4.5.05

Porto

Imagino que um dos posts abaixo vai revoltar os meus amigos portuenses, e desde já quero aqui deixar uma grande e inequívoca declaração de amor pela cidade do Porto - afinal, não é preciso um lugar ser civilizado para se gostar dele, para ser amável. Eu gosto, por exemplo, muito do Burundi e do ex-Zaire e são dois países que estão longe, muito mais longe do que o Porto, da civilização.

Há coisas que eu adoro no Porto. Uma delas é a política social. Recentemente apanhei um autocarro do Aeroporto Sá Carneiro - terna ideia, esta, dar a um aeroporto o nome de uma pessoa que morreu num desastre de avião - e reparei que no Porto os atrasados mentais, em vez de estarem fechados em instituições psiquiátricas ou de vadiar, selvaticamente como em Lisboa, pelas ruas da cidade, conduzem autocarros. Acho a política excelente, porque assim andam uniformizados, e a obrigação de ir trabalhar todos os dias dá-lhes um aspecto quase normal. Claro que depois continuam incapazes de distinguir um autocarro de um automóvel de corridas, mas isso é um pormenor a que só uma mente doentia como a dos lisboetas (que ainda há bem pouco tempo tinham a mesma política, note-se) atribui importância.

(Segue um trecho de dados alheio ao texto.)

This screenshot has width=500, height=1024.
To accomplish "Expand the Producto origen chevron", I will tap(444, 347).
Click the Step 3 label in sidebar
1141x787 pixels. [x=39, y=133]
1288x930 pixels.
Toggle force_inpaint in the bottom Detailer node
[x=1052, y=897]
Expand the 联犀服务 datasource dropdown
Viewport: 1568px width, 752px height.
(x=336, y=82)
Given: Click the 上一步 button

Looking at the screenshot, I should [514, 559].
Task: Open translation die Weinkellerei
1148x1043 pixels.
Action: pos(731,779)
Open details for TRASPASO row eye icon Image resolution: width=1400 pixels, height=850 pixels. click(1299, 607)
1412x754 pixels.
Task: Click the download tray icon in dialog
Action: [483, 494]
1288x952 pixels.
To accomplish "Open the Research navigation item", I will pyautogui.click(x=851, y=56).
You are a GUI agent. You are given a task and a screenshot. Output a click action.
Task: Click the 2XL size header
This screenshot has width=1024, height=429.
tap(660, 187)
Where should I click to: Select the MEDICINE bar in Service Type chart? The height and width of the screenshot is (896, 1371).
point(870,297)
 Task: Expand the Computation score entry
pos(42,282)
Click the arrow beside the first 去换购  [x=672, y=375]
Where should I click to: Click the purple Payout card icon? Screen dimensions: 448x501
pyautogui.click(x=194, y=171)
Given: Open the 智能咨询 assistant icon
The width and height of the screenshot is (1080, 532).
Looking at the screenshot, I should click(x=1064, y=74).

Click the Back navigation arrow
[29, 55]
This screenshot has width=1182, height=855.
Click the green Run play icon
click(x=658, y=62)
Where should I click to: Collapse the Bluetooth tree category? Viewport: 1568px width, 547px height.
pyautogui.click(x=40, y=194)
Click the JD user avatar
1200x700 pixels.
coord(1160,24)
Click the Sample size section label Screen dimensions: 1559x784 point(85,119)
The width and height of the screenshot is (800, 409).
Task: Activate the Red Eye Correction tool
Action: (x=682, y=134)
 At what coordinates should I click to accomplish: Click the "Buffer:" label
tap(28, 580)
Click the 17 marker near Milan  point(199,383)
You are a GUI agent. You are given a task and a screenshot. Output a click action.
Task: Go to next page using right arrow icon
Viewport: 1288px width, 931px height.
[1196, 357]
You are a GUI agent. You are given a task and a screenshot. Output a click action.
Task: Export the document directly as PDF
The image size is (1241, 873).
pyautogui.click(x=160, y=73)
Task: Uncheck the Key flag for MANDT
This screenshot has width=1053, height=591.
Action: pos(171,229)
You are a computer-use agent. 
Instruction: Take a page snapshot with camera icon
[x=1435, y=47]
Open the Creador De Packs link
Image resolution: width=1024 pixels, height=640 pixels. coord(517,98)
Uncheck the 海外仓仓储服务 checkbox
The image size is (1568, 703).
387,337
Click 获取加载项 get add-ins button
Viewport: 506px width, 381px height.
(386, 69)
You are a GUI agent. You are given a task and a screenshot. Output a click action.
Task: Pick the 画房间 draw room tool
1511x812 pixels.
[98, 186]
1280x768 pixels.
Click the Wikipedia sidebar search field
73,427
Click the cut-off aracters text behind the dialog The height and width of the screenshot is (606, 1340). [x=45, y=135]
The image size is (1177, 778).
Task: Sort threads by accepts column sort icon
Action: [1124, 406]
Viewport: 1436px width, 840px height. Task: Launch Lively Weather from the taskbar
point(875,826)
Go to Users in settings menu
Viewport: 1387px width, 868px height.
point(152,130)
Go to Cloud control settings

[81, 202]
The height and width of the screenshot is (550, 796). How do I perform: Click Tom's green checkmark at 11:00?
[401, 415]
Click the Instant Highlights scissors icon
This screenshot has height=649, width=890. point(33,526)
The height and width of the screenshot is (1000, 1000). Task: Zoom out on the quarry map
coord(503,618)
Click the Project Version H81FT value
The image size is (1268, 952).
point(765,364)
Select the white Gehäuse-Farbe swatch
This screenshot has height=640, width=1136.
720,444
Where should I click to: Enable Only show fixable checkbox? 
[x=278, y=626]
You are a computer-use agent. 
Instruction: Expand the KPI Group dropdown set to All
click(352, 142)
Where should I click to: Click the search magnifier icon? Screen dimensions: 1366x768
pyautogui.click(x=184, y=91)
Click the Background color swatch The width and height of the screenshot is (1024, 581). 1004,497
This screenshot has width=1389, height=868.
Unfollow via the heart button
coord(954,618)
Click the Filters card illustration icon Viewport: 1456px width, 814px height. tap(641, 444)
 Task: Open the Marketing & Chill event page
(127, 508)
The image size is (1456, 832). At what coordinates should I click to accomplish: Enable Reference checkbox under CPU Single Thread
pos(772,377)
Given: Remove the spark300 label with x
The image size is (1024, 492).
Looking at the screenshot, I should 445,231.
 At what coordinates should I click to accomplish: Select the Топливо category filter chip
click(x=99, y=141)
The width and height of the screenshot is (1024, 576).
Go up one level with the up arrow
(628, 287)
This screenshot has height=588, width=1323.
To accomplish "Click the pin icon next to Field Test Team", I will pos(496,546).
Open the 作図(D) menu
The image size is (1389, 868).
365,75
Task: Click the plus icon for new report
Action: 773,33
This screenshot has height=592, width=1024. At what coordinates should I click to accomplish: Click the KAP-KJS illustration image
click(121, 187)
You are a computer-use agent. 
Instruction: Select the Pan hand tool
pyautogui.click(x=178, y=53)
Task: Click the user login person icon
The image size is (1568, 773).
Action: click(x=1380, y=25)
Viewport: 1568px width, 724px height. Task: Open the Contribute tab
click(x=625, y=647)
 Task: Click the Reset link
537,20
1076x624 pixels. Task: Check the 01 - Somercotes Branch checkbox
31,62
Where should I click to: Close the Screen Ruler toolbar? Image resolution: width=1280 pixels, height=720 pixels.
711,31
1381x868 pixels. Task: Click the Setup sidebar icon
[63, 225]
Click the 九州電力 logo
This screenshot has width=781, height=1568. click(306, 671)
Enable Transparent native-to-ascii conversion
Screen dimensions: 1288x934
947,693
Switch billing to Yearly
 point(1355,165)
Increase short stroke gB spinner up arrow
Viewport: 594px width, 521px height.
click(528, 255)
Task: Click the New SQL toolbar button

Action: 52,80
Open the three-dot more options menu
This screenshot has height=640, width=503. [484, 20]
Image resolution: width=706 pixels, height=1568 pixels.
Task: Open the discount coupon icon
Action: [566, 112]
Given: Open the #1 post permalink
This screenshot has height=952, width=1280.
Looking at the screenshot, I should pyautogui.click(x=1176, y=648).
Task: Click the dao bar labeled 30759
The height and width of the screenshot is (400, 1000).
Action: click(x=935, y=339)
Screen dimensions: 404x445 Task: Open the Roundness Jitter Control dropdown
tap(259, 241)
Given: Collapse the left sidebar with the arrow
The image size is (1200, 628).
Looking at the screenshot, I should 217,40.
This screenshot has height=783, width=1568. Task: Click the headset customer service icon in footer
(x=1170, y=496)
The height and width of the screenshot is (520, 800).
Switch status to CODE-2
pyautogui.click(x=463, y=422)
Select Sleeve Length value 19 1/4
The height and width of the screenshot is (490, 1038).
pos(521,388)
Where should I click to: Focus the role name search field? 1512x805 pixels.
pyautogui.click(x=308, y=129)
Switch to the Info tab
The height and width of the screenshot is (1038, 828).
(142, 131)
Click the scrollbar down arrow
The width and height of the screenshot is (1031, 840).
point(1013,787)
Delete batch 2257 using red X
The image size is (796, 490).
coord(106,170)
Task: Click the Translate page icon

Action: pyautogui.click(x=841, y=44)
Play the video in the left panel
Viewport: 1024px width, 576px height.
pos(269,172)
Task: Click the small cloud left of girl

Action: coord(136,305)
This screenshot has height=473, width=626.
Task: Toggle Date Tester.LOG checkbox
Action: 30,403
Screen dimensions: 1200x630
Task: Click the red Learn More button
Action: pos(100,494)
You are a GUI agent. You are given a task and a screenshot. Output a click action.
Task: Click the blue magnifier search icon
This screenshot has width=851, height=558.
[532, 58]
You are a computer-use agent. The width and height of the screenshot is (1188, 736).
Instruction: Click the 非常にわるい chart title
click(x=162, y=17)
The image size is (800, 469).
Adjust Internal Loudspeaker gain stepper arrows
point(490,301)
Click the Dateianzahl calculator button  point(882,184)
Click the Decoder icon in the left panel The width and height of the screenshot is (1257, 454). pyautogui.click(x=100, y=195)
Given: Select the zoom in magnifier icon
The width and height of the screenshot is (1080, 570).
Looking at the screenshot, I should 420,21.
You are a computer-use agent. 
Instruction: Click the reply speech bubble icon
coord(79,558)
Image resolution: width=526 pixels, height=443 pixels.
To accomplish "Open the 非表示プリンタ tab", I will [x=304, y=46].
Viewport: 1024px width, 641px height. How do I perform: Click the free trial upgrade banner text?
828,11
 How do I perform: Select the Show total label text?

No regresso apanhei a mesma carreira, mas com outro chauffeur, e a coisa repetiu-se: um atrasado mental a conduzir um autocarro cheio de passageiros, a fazer slalom nas faixas da auto-estrada (o que só faz jus à fama de poupados que os portuenses têm, porque assim pelo menos utilizava todas as faixas a que tinha direito) e a provocar uma animada e boa disposição entre os passageiros, alguns dos quais se precipitaram para as canetas e blocos para, suponho, ali deixarem escrito o testamento. Penso que ambos os chauffeurs tinham amigos cirurgiões, especialistas em operações às cervicais, porque as travagens e acelerações eram tantas e tão bruscas que eles só podiam estar a colaborar para o bem estar material dos seus amigos.

Também gostei imenso do Aeroporto - sobretudo da área das partidas - que deixei com um doce suspiro de saudades antecipadas.